La question de l’épargne quand on veut faire un prêt immobilier

Plus de huit Français sur dix (83%) possèdent au moins un produit d’épargne.* Un chiffre conséquent qui révèle la considération que portent les Français envers l’épargne. Pourtant, certains se lancent parfois dans le projet d’un achat immobilier sans vraiment avoir étudier la question de l’épargne. Pourquoi est-elle si importante aux yeux des organismes prêteurs ? Explications. 

Epargne et apport, quelle différence ? 

Vous avez peut-être entendu ces deux mots, vaguement, au cours d’une conversation. Il ne faut pas confondre épargne et apport qui sont deux aspects financiers distincts.

L’épargne, c’est l’argent que vous mettez de côté de façon régulière pour vous constituer des économies. Vous disposez peut-être d’un Livret A ou d’un PEL (plan épargne logement) que vous avez alimenté dans le but de pourvoir à certaines situations de coup dur ou bien tout simplement en vue d’un gros projet.

L’apport, c’est ce que vous allez mettre de votre poche lors de l’acquisition de votre bien. Il est généralement fixé à 10% ou bien correspond à l’équivalent des frais de notaire. Il peut être demandé par l’organisme bancaire prêteur du crédit. En effet, en investissant de votre argent personnel, les banques considèrent souvent que vous êtes-vous même conscient des risques qu’un tel projet comporte. Un apport vous rend plus crédible aux yeux des banques et montre de votre capacité à gérer votre argent. Il n’est cependant pas toujours nécessaire.  

Parfois, lorsqu’un apport est demandé, l’emprunteur puisse dans son épargne afin de fournir cet apport. Il est donc important de se constituer des économies plutôt conséquentes pour pallier cette exigence. Dans un contexte où l’octroi des prêts immobiliers se durcit, l’épargne et l’apport peuvent se montrer indispensables, notamment pour obtenir les meilleures conditions. Toutefois, chaque situation est différente et tout dossier s’étudie au cas par cas.

Faut-il avoir de l’épargne pour emprunter ? 

Parfois, lorsqu’un apport est demandé, l’emprunteur puisse dans son épargne afin de fournir cet apport.
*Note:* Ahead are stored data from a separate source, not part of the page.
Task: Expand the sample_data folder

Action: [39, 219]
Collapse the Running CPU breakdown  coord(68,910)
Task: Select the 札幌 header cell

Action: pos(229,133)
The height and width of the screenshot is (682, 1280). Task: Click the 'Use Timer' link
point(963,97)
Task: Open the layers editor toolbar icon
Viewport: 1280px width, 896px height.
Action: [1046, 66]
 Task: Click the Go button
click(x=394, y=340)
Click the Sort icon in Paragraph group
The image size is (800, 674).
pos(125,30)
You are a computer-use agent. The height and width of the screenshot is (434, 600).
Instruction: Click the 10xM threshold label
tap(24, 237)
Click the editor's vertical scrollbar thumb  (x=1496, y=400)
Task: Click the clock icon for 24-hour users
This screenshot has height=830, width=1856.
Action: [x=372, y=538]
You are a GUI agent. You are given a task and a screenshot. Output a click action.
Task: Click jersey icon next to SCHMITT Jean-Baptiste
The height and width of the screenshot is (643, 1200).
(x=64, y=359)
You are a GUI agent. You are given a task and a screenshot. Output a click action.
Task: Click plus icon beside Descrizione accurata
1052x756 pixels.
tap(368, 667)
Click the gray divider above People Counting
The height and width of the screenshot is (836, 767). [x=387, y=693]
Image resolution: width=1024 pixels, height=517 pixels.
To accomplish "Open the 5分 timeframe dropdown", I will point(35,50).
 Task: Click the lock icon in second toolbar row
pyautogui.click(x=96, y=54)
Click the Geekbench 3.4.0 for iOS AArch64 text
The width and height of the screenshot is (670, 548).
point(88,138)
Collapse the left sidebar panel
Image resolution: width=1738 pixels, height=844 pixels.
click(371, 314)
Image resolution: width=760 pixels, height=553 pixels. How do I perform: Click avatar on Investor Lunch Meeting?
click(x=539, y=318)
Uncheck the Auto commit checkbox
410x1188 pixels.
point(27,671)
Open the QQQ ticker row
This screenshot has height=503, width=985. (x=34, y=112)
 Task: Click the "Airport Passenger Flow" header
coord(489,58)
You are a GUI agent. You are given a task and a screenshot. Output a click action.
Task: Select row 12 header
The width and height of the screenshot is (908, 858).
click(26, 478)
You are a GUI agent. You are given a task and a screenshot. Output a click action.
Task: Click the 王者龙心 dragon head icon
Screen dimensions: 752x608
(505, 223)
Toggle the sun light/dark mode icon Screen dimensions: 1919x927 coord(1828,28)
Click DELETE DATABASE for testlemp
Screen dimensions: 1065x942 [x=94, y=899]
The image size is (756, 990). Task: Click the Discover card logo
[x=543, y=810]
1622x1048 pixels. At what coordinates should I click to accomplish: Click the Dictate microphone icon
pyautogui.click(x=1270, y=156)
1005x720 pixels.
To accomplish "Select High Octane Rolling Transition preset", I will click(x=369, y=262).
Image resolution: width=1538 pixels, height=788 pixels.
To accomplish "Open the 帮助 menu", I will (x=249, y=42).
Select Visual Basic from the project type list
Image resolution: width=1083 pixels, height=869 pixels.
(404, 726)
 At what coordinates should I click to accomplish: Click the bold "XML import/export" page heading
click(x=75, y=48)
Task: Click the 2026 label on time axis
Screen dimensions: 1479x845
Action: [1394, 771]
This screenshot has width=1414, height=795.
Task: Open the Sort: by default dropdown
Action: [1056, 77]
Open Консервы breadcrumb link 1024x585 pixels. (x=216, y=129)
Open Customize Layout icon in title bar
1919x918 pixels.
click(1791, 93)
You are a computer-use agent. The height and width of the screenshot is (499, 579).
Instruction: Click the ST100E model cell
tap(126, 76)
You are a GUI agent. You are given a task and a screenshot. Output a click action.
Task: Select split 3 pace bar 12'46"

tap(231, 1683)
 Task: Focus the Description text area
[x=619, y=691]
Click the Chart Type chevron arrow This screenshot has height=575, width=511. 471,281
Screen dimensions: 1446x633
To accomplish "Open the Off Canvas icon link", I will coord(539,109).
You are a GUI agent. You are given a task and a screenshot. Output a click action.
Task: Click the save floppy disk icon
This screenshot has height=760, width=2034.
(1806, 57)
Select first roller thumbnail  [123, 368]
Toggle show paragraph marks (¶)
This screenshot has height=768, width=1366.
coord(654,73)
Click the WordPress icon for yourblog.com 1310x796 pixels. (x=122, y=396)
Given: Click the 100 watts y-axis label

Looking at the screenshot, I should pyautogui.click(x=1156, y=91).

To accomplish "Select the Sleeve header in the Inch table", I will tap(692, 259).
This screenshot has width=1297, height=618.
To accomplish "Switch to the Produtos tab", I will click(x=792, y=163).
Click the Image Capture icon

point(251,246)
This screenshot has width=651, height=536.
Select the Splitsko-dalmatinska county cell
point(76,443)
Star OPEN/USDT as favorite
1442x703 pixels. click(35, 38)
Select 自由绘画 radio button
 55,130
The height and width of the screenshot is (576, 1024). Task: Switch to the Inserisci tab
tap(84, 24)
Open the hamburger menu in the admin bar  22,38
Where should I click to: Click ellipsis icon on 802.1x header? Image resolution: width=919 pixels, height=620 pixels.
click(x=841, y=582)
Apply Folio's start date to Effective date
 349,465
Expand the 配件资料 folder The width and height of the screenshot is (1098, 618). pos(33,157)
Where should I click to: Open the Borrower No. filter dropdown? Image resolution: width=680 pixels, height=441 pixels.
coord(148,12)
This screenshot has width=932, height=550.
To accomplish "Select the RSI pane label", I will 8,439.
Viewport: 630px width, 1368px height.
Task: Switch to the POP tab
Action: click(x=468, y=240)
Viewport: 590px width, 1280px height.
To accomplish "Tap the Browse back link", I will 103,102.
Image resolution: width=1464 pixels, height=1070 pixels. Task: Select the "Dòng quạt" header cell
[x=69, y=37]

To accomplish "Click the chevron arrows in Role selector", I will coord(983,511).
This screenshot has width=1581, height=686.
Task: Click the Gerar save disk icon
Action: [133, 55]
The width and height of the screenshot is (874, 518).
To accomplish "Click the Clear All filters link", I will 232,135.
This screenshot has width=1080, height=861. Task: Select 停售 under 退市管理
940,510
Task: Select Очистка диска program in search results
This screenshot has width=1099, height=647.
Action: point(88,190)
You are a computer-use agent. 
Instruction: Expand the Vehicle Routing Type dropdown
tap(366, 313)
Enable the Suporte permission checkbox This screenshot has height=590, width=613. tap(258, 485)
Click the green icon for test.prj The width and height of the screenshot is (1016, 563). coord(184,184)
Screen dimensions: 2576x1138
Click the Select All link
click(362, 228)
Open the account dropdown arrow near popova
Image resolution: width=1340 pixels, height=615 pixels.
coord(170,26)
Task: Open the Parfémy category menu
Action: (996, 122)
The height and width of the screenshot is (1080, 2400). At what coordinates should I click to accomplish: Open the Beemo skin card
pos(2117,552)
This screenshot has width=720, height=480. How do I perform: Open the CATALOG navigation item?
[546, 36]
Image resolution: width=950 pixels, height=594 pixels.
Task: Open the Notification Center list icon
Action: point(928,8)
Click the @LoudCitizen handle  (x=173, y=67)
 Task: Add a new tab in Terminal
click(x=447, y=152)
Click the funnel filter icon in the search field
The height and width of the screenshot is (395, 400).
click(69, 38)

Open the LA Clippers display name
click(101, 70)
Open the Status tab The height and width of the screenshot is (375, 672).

Il est donc important de se constituer des économies plutôt conséquentes pour pallier à cette exigence. Une épargne à hauteur de 6000 ou 7000€ est un minimum pour envoyer un bon signal aux banques.

 

Elle agit comme un indicateur très puissant auprès des banques. Si vous avez réussi à fournir tous les mois un effort financier pour réaliser des économies, vous représentez une valeur sûre. Vous savez gérer vos finances et ne pas tout dépenser sur le champ. C’est un témoignage de votre capacité à pouvoir rembourser un crédit tous les mois. En bref, c’est une sécurité supplémentaire pour les organismes bancaires, de même que pour vous. Imaginez-vous un imprévu : une voiture à changer ou bien un nouvel arrivant dans la famille. Mieux vaut disposer d’un pécule qui sera là pour pallier aux coups durs ou aux nouveaux projets d’une vie.

Faut-il mettre toute son épargne dans l’apport de son crédit immobilier ? 

Il n’est pas conseillé de mettre tout son épargne en apport personnel pour emprunter. En effet, si vous mettez tout en apport, certes vous aurez moins à rembourser, mais vous n’aurez plus de bouée de secours. Vous pouvez tout à fait utiliser cet argent pour d’autres projets personnels comme un investissement ou un placement. 

À vous de définir le besoin pour la somme minimale à conserver. Tout dépend de votre niveau de vie et de vos projets. Soyez prévoyants, un projet de voyage, des études à financer, une baisse de revenus… Tout peut arriver, c’est pourquoi prendre des précautions en gardant une partie de votre épargne peut s’avérer judicieux. 

Et si je n’ai pas assez d’épargne ? 

Quand on veut obtenir un emprunt immobilier, plusieurs exigences entrent en compte : revenus, apport, épargne… Mais le seul fait de ne pas avoir assez d’épargne peut peser dans la balance. Bien sûr, chaque cas est différent. Toutefois, quand tous les éléments ne sont pas alignés, plusieurs solutions s’offrent à vous :

  • Faire appel à une donation venant de votre entourage (aide familiale par exemple). Ce coup de pouce associé à votre épargne peut être une solution envisageable afin d’accéder à la propriété. Dans un contexte de marché immobilier tendu, les biens se vendent chers, voire très chers.
  • Remettre son projet à quelques mois. Profitez d’un peu de temps devant vous pour réaliser le plus d’économies possibles. Fixez-vous cet objectif et revenez voir votre courtier avec une épargne solide.